But no; when the edge of the glass came out of the water in the pail,
down went the water with a splash.
"I see how it is," said Frank, who had watched it closely. "There wasn't
any air in the glass to keep the water out, as there was when we turned
it over the cork, so the water stayed in it."
"But what made it come up out of the pail?" asked Donald. "There wasn't
any air under it to press it up."
"Would the air pressing on the water around the glass make it do so,
uncle?" asked Frank, placing the glass in the water and raising it as
Susie had done. "It seems as if it might be that."
"That is what it is," replied his uncle. "The air pressing on the water
in the pail forces it into the glass, where there is nothing to keep it
from rising."
"If the glass was longer would the water stay in it just the same?"
asked Donald.
"Yes," was the reply. "If there was no air in the glass it would have to
be very many times as long as this glass is to hold the water that would
rise if it had a chance. But come, let us sit down on the steps again,
and I will tell you about it."
When they were settled he continued:
"Over two hundred and fifty years ago there lived a man named Galileo,
who learned a great many wonderful things by studying the stars and
doing just such things as we have been doing. It was he who made the
first thermometer. But there was one question that he could not answer.
He found that in a hollow glass tube, closed at one end, water would
rise thirty-four feet high, but no higher. He could not tell why. A pupil
of his thought he would try the same thing with the heaviest liquid
known----"
"That was mercury, wasn't it, uncle?" interrupted Donald.
"Yes; he used mercury, and found that it rose in the tube just thirty
inches. He knew that the mercury was thirteen and six-tenths times as
heavy as the water, so he felt sure that it was the pressure of the air
that made them both rise in the tube, for thirty-four feet is just
thirteen and six-tenths times thirty inches. But they wanted to see if
it was really the air, so they took the tube up on a high mountain."
"What difference would that make?" asked Susie.
"Look at the woodpile out there," said her uncle. "Where do you think
the weight of the wood would be the greater?
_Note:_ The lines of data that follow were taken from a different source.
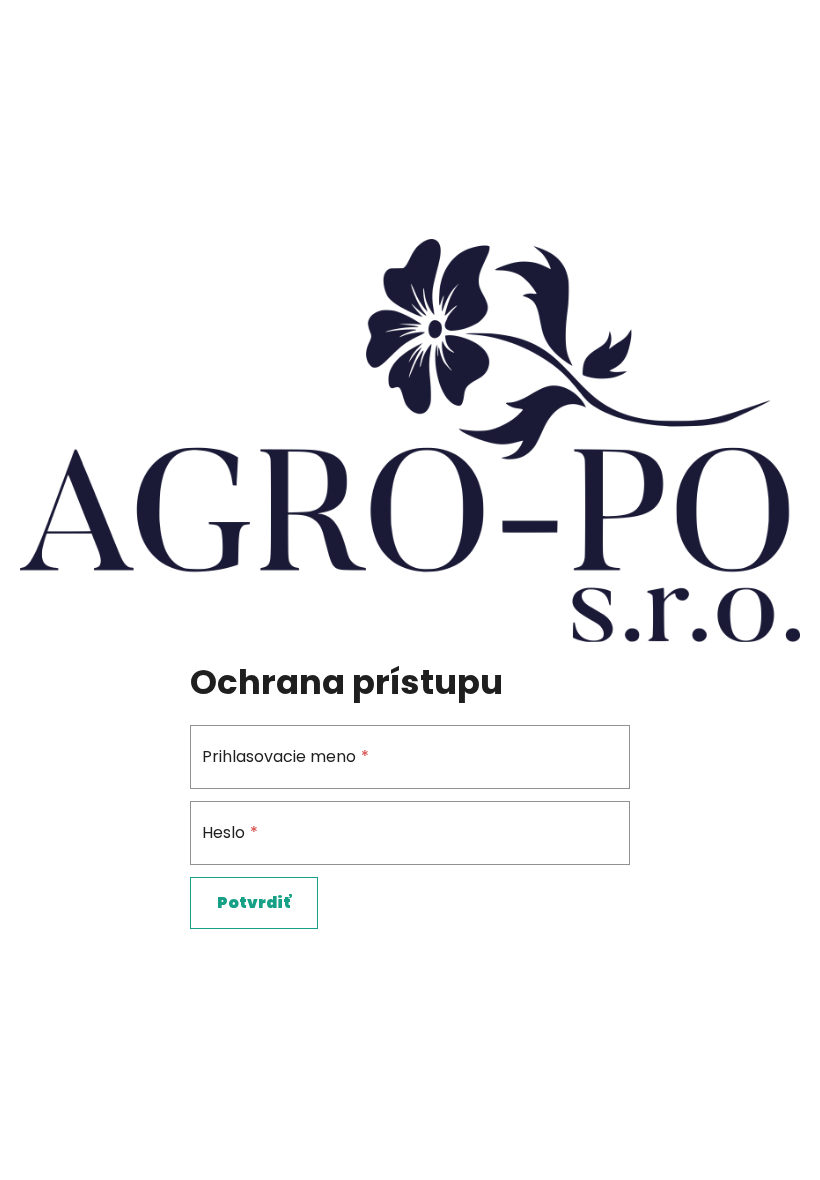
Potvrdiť (254, 902)
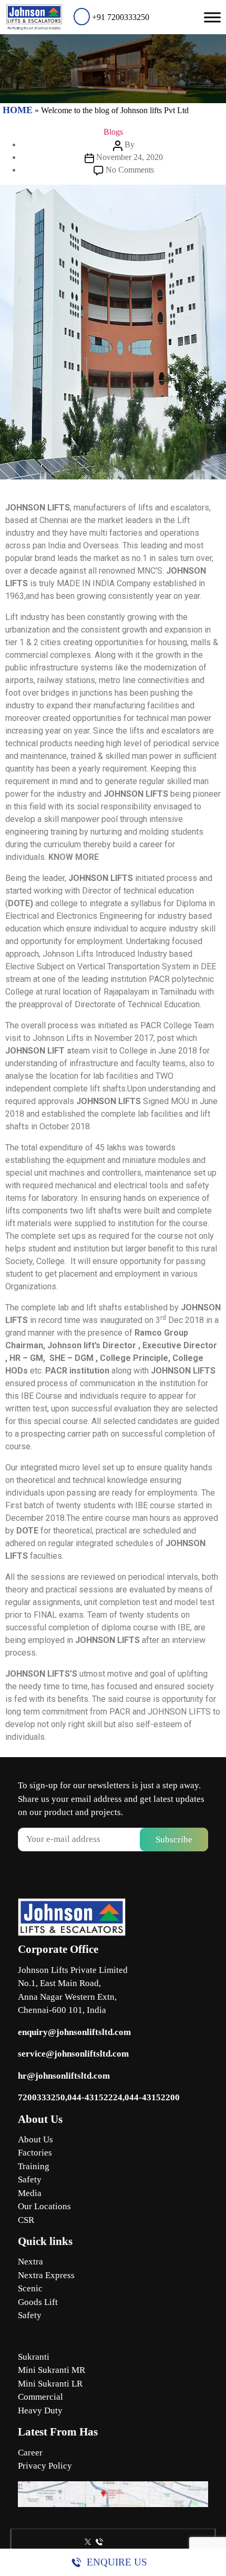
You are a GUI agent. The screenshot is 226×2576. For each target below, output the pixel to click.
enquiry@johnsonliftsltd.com (74, 2032)
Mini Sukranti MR (51, 2370)
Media (30, 2193)
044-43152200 (152, 2097)
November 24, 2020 (129, 157)
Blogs (113, 131)
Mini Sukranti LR (50, 2384)
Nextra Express (46, 2275)
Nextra (30, 2262)
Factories (35, 2153)
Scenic (30, 2288)
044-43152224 (94, 2097)
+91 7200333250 (119, 17)
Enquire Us (117, 2562)
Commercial (40, 2397)
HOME (18, 110)
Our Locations (44, 2206)
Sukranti (33, 2357)
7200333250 (41, 2097)
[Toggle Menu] (212, 17)
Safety (30, 2179)
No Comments (130, 169)
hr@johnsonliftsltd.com (64, 2076)
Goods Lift (38, 2302)
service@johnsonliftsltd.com (73, 2054)
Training (33, 2166)
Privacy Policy (45, 2466)
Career (30, 2453)
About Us (35, 2139)
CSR (26, 2220)
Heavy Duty (40, 2410)
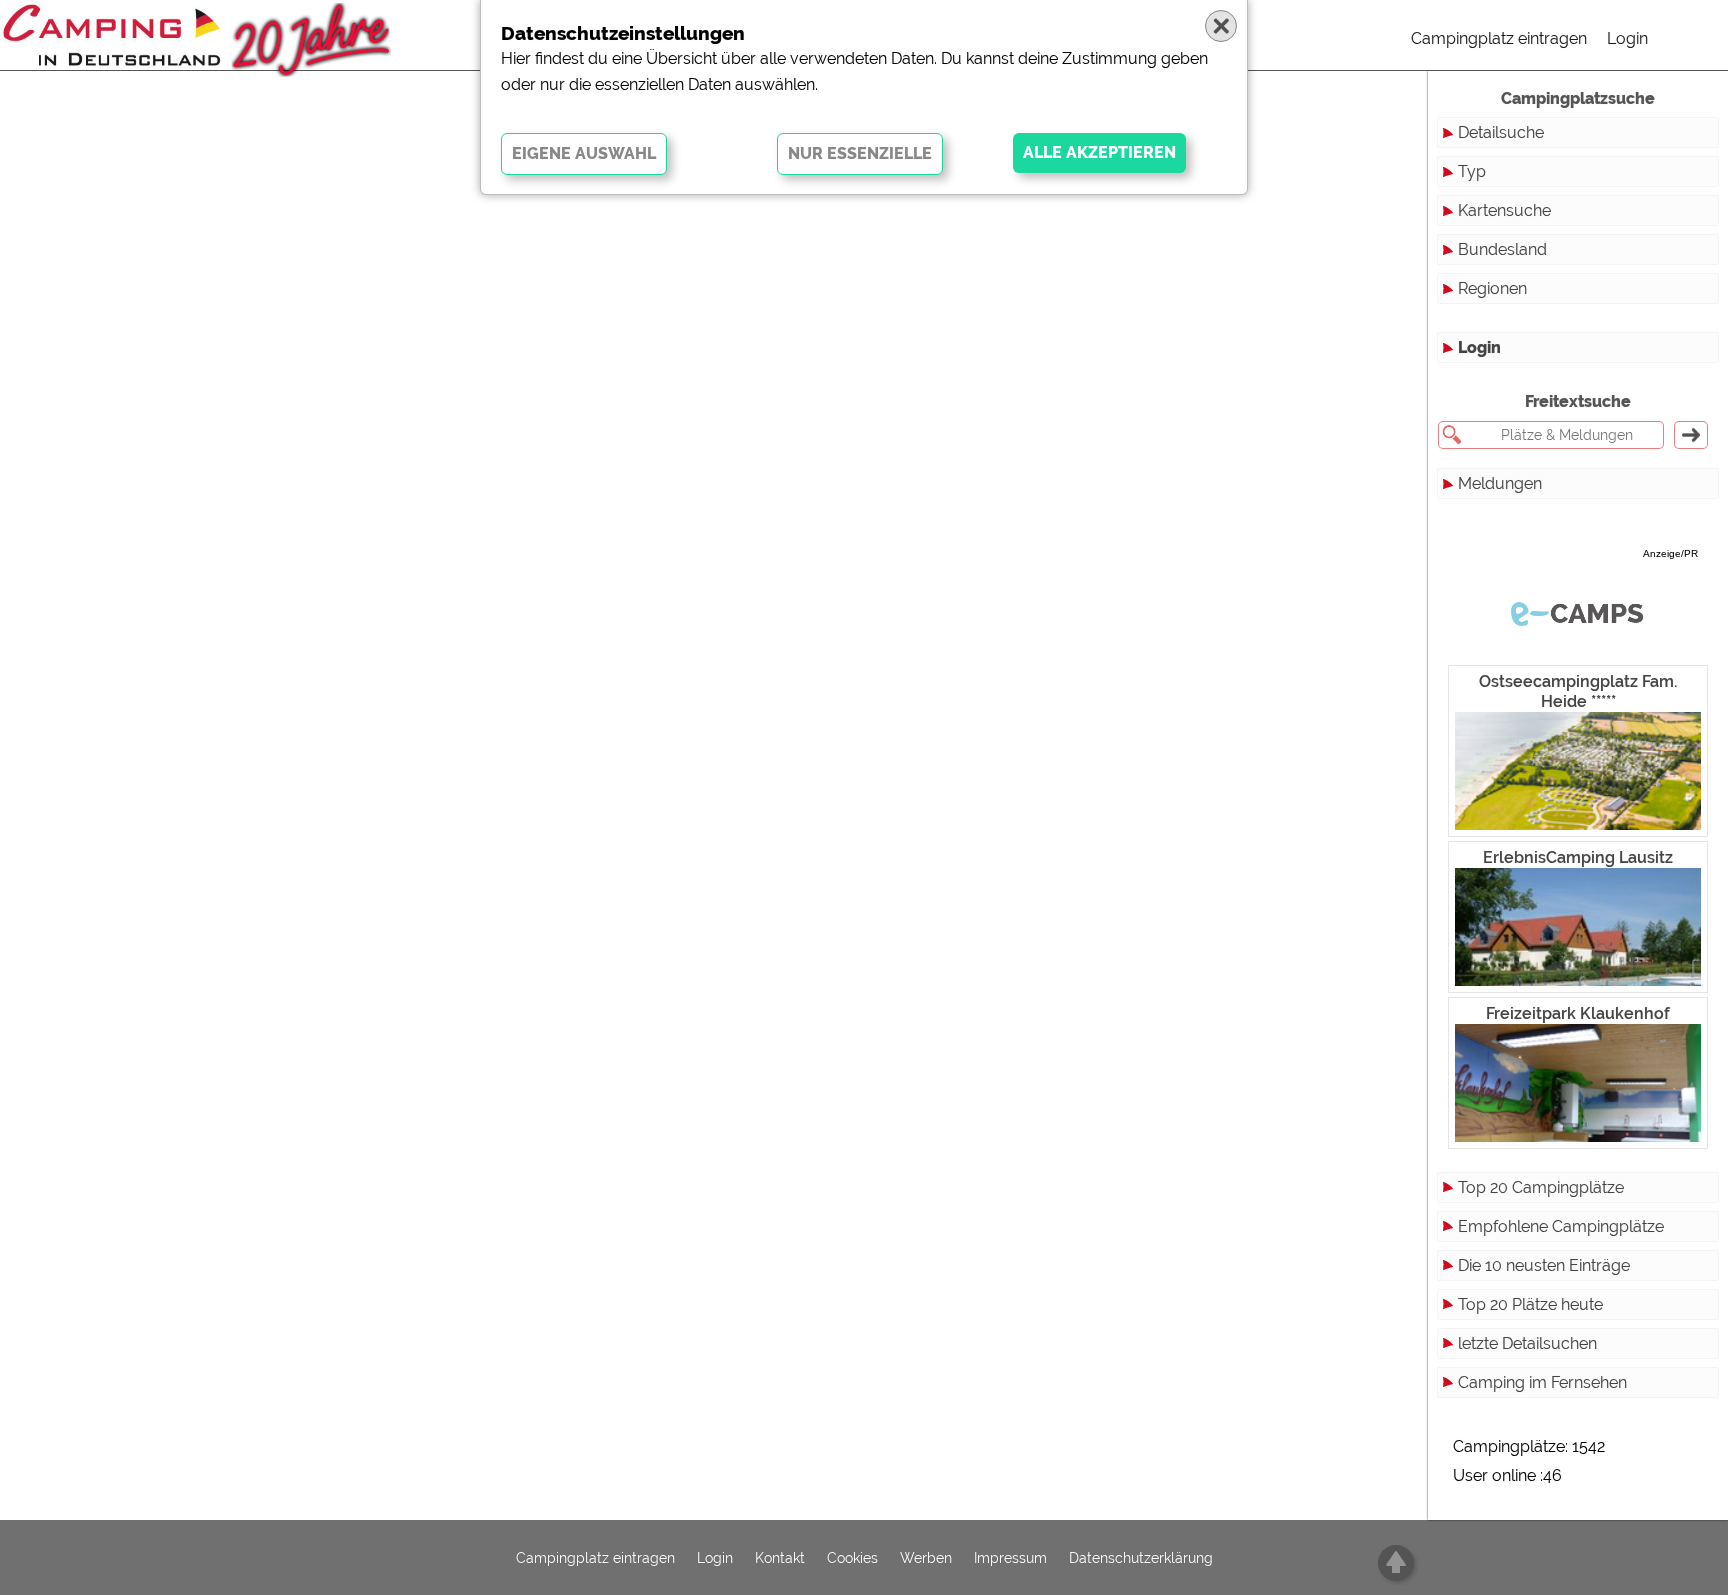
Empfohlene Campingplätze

On the ground or halfway to
the top?"
"On the ground, of course," answered Susie.
"Well, they found it was the same with the air. As they went up the
mountain the mercury in the tube fell."
"That showed that the weight on it was less, didn't it, uncle?" said
Frank. "I think that was a very wonderful discovery, don't you?"
"It was, indeed," replied Uncle Robert, "and that is how the first
barometer was made."
[Illustration: Barometer.]
"Is that what a barometer is?" asked Donald.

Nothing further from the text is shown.